AC activity maintains SCI-induced SA. A, Attenuation of SCI-induced SA and depolarized RMP by an AC inhibitor (2′deoxy-3′AMP). The proportion of neurons exhibiting SA was analyzed with Fisher's exact test (**p < 0.01; 10 cells per group); RMP analyzed with unpaired t test (*p < 0.05). B, Agarose gel of RT-PCR products from RNA isolated from Sham and SCI rats of AC isoforms and GAPDH control after 40 cycles. Primers used are indicated in Table 1. C, qRT-PCR of AC isoform expression in DRGs from Sham and SCI rats. Fold change (2^ΔΔCt) after SCI ± SD is plotted. All samples were normalized to GAPDH controls (n = 3, performed in triplicate). For description of statistical analysis, see Materials and Methods.

Figure 3.

Disruption of AKAP150-anchored AC in DRGs by an AC5/6-AKAP150-selective disrupting peptide (AC-AKAPi) attenuates SCI-induced SA. A, AC-AKAPi is selective for AC5 and does not disrupt association of AC3 or AC8 with AKAP150. HEK293 cells were transfected with AKAP150 and the indicated AC isoforms.
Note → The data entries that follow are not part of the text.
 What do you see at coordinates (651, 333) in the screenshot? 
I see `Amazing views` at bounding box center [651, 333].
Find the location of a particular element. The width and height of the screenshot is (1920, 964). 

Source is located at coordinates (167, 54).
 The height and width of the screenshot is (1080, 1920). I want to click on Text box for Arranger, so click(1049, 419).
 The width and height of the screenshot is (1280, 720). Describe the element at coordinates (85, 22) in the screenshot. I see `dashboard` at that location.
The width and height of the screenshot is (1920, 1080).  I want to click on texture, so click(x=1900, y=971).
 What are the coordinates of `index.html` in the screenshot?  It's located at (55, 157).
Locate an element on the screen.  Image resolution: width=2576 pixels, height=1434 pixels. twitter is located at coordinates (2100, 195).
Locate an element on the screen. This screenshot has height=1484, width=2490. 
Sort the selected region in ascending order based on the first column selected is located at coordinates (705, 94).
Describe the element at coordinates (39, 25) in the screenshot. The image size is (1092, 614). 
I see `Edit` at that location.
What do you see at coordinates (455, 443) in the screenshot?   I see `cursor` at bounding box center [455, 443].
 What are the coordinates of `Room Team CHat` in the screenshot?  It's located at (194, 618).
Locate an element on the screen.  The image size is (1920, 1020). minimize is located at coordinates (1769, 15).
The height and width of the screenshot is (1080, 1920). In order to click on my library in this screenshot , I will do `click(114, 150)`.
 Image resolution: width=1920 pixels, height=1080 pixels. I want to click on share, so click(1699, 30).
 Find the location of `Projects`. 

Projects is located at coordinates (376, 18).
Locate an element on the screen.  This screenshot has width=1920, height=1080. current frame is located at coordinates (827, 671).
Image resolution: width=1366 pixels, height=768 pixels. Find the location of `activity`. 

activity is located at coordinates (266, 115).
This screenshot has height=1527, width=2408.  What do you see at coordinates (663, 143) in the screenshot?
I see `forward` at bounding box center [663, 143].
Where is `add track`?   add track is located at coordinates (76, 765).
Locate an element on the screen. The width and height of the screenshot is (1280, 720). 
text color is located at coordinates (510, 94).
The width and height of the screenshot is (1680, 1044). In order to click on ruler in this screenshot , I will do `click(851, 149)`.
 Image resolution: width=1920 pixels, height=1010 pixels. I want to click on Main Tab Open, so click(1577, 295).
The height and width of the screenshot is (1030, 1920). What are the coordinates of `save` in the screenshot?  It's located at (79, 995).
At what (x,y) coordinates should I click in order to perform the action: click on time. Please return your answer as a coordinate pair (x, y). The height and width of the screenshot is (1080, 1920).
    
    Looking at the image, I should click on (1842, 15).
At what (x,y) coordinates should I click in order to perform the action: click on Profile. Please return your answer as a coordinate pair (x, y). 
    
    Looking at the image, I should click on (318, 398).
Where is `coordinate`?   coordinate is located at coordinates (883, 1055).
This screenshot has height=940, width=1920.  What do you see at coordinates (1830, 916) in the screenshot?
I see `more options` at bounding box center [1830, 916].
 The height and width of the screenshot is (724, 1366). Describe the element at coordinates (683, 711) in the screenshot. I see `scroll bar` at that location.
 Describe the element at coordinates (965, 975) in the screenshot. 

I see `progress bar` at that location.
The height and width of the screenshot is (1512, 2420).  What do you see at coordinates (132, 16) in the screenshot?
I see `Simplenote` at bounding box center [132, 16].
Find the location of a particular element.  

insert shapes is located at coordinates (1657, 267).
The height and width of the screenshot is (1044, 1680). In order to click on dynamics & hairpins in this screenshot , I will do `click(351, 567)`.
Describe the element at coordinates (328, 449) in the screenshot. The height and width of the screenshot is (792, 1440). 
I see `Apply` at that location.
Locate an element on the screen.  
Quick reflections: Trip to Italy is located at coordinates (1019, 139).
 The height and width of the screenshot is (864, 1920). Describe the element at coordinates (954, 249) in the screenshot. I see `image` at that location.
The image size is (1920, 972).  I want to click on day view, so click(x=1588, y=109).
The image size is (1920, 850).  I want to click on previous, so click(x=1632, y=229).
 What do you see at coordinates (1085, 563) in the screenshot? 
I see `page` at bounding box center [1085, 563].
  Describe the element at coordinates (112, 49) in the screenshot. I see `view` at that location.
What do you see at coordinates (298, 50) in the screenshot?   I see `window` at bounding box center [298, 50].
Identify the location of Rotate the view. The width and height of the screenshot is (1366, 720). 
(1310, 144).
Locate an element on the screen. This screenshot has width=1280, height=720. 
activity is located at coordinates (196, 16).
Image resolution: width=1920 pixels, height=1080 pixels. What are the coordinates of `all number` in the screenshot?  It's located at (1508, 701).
Samples were immunoprecipitated with anti-AKAP150 in the presence of control or disrupting peptides (10 μm) during cell lysis, and the associated stimulated AC activity was measured (mean ± SEM, n = 3 performed in duplicate, normalized to control peptide with AKAP150). *p < 0.05 (paired t test on non-normalized data). **p < 0.01 (paired t test on non-normalized data). B, AKAP150-associated AC activity is reduced by AC-AKAPi in DRGs from sham and SCI rats. Samples were immunoprecipitated with control IgG or anti-AKAP150 in the presence or absence of AC-AKAPi (20 μm), and associated AC activity was measured (mean ± SEM, n = 3). ***p < 0.001 (unpaired t test). C, Attenuation of SCI-induced SA by AC-AKAPi. *p < 0.05 (Fisher's exact test). D, F, AKAP150, but not AC5, protein expression in DRGs is slightly enhanced by SCI (mean ± SEM, n = 3–5). *p < 0.05 (paired t test of SCI vs Sham controls). E, Characterization of anti-AC5. WB of membranes from Sf9 cells expressing AC3, AC5, or AC6. n.s., Not significant.

Figure 4.

SCI reduces Gαi inhibition of AC activity in DRG membranes and increases Ca²⁺/calmodulin-stimulated activity without changing basal or total Gαs-stimulated AC activity. AC activity was measured in membranes prepared from (A) DRGs (n = 4), (B) heart (n = 3), or (C) Sf9 cells expressing AC1 or AC5 (n = 3) under basal conditions or in the presence of Gαs (100 nm), Gαs plus Gαi (1 μm), or Ca²⁺/calmodulin (CaM; 100 μm/300 nm). *p < 0.05 (unpaired t tests). **p < 0.01 (unpaired t tests). ***p < 0.001 (unpaired t tests). ^#Significant difference in CaM-stimulated AC responses of SCI versus Naive/Sham animals. NS, Not significant.